I, like a lot of other people, make my grocery list according to how I shop the grocery store {in my case, the perimeter of the store first, then canned & boxed goods, then frozen & bread, and then produce}. I leave extra space in each section to add items as I think of them throughout the week. I also will normally attach a second sheet to this list for price match items, items to stock up on due to sales, and items that have coupons. That's an entirely different subject, but if you're interested, I can write another post about how I grocery shop/price match/stock pile/coupon since this post is already entirely too long! 

I'm noticing more and more that my grocery list is mostly made up of fresh produce and dairy products. I'm turning to my stockpile for my main dishes and sides. Having a menu in place also helps me know how much food to purchase when there's a really good deal. {Again, I can do more on that subject if people are interested in another post.}

Since I keep my recipes so close, if I'm ever not sure what is needed for a specific dish, I can reference the recipe while I'm making my grocery list or even in the grocery store. It just makes sense to keep them close by!

Breakfast, Lunch, Saturday Meals & New Recipes
I treated weekend breakfast as an entirely different set of meals. We tend to make large breakfasts that will last us through an entire weekend, so I planned meals for both Saturday & Sunday, rather than trying to figure out something different for each day. I used the same method as above and just rotated my breakfast meets and the meals we cook with them. Our weekday breakfasts are either leftovers from weekend breakfasts {if they save well}, or breakfasts we can eat on the go, like bagels, homemade breakfast bars, etc. As I need these items, I just add them to my grocery list.
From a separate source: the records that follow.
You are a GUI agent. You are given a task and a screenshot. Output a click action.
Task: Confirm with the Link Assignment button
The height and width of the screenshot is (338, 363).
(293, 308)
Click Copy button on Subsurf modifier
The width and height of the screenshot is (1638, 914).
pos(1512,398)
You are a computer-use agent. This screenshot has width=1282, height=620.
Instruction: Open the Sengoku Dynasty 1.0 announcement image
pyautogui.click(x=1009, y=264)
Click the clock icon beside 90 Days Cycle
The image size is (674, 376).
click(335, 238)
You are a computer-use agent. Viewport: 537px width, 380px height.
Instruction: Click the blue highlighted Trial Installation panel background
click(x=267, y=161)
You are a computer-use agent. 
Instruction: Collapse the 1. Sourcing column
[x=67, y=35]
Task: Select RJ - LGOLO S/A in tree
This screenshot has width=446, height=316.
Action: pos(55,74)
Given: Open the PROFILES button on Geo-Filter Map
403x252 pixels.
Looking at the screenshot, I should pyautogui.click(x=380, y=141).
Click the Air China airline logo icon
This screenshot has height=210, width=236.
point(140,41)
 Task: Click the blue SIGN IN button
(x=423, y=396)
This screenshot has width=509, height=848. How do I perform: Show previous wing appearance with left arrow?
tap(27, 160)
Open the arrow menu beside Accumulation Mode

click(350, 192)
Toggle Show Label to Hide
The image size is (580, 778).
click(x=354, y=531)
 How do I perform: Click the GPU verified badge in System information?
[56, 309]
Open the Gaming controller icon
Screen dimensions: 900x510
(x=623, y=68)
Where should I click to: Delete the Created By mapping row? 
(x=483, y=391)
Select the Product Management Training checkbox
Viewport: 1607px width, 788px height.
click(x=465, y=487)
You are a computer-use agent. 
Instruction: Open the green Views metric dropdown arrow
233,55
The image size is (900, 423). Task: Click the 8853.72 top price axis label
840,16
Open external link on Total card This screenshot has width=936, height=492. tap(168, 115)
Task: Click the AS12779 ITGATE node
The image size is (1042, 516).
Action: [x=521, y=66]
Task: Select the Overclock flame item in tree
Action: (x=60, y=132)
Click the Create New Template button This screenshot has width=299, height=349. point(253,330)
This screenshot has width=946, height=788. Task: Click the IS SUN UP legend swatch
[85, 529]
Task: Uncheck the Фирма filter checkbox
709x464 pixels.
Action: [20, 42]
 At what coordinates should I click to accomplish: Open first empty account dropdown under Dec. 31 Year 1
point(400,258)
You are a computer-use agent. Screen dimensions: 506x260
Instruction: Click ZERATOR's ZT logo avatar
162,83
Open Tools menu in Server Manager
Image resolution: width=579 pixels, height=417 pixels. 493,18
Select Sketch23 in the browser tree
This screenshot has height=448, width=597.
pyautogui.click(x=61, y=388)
We're a 2-person household, so I've found that the majority of our recipes allow us to have leftovers for the next day's lunch. This is so much easier than trying to plan out an entirely different lunch menu. Some recipes we go to often yield more leftovers than just two lunches, so we freeze those to be used for lunches when there weren't leftovers from the night before {almost all of our Sunday dinners are good for this as well as soups and pasta recipes}. We do keep a few frozen meals on hand, and I will normally keep some lunch meat and cheese frozen if I find a good deal on them for sandwiches. I include some fillers for lunch in our weekly shopping {if they're needed}, like fruits & veggies. 

If you look closely at the February menu I posted, you'll see that I didn't plan anything for Saturday meals. I did this purposefully for a few reasons. 1.) If we have a lot of leftovers during the week that don't freeze well, we can eat them that evening. 2.) If we happen to go out to dinner that week, chances are it will be on a Saturday. If not, the meal from the night we went out can be shifted to Saturday night's meal with no major alteration to the menu. 3.) Our Saturdays are extremely busy between working at Gather, heading to auctions or sales, spending time with family and friends...we're not on a normal meal schedule. More often than not, we don't eat 3 meals on Saturday and things can be rotated around within the menu to accommodate that change. 

I love to cook and try new recipes often. Pinterest has helped with that addiction, as has being surrounded by a lot of great cooks in my family and group of friends. The most important part of this meal planning is that we're using the planned cuts of meat during the specified week, and that we grocery shop accordingly. When I want to try a new recipe, I'll substitute it in on an evening when we were already planning to use that cut of meat.

There is a tab in my recipe organization called "Try." Under that tab, I have all the recipes I'd like to try as an option to include in our go-to recipes. I like keeping them close by in case I'm getting bored with some of our regular recipes. It will also help me with grocery shopping and making lists so I don't suddenly decide to try something new and have to make an extra trip to the grocery store or {more likely} realize I'm missing a key ingredient during the cooking process. 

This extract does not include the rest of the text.